「ぼくは明日、昨日のきみとデートする」  七月 隆文

京都の美大に通うぼくが一目惚れした女の子。
高嶺の花に見えた彼女に意を決して声をかけ、交際にこぎつけた。
気配り上手でさびしがりやな彼女には、ぼくが想像もできなかった大きな秘密が隠されていて──。

「あなたの未来がわかるって言ったら、どうする?」

奇跡の運命で結ばれた二人を描く、甘くせつない恋愛小説。

ある程度、予想はできたと思っていた。
帯には「泣ける」という文字が躍るけれど、タイトルを見てもわかるとおり、それなりの心構えができていた。
だから、泣かないと思っていた。それなのに、結果的に大泣きした。
(この先、ネタバレが入ります)

種明かしで泣かされたのではなく、間違いなく物語に泣かされた。
私たちが生きているのは連続した毎日で、何かを成し遂げ、何かに失敗しながら日々を積み重ねていくけれど、その前提がそもそも成り立たなかったら…
それは、なんと寂しい世界でしょうか。
大好きな人と、昨日までの楽しみを共有することができないなんて。目の前にいる人が、自分の知ってきた相手ではないなんて。

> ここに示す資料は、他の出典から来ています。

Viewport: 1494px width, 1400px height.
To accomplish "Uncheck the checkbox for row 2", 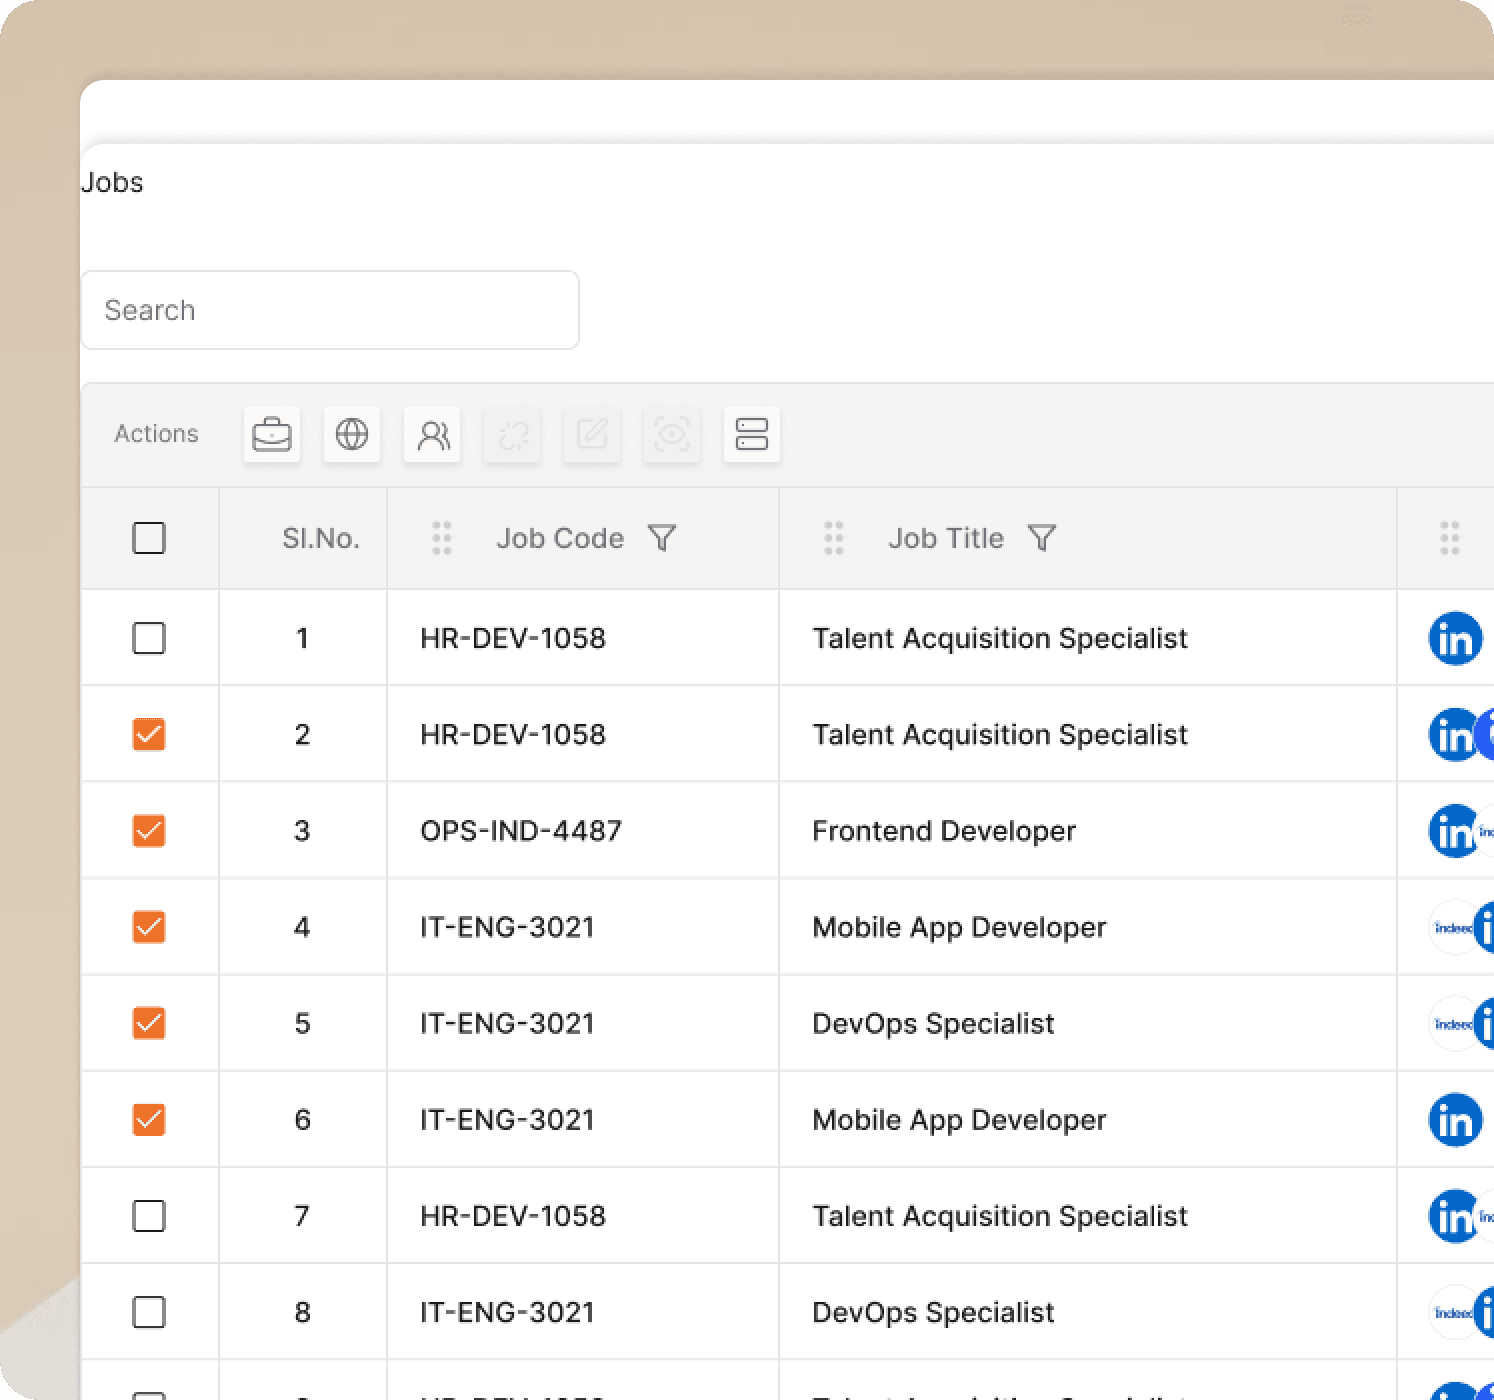I will point(148,734).
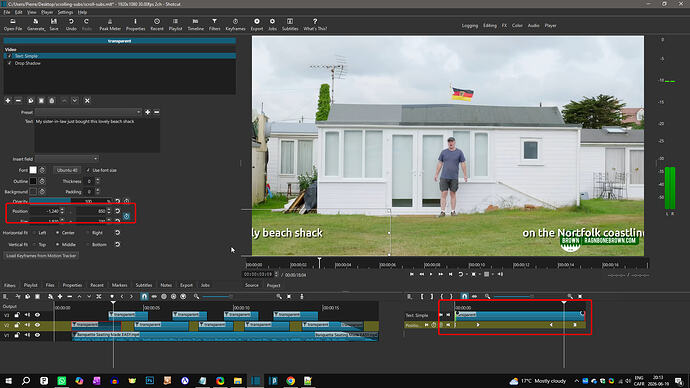Switch to the Markers tab
Screen dimensions: 690x388
[x=119, y=285]
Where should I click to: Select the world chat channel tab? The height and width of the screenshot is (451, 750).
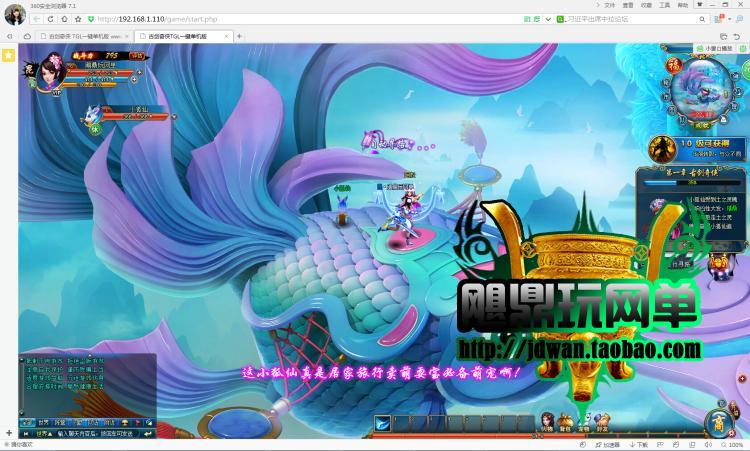pos(43,422)
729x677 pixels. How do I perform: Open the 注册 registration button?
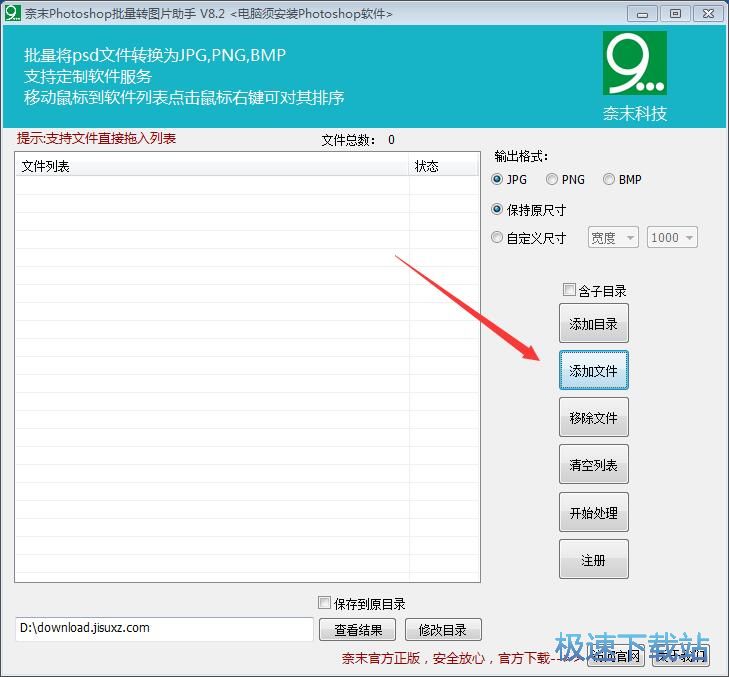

どれほど大好きな人を前にしても、仮に相手が記憶を喪失したら、すごく戸惑う。
それほど記憶や共有してきた思い出というものは大きい。
頭でわかっていても、心がついていくのは難しい。

私も終わりが確実にくるのがわかっていたら、もっと大切にできたんだろうか、と自分自身に問いかけることがあるけれど、終わりをわかっていながら相手と向き合うのはまた言葉にできないほどに厳しいことのはず。
ましてこの状態で両親に会わせるなんて、すごく勇気がいる。

いくつもの偶然が重なって、でも自分たちで選び取ってきた二人の道が、とても輝いて見えました。
お互いに一目惚れして、恋をしてドキドキする様子は甘酸っぱくて、やっぱり恋はいいものだなと思わせてくれました。
本棚に残しておいて、また読みたい。家で夜中に読んで、よかった。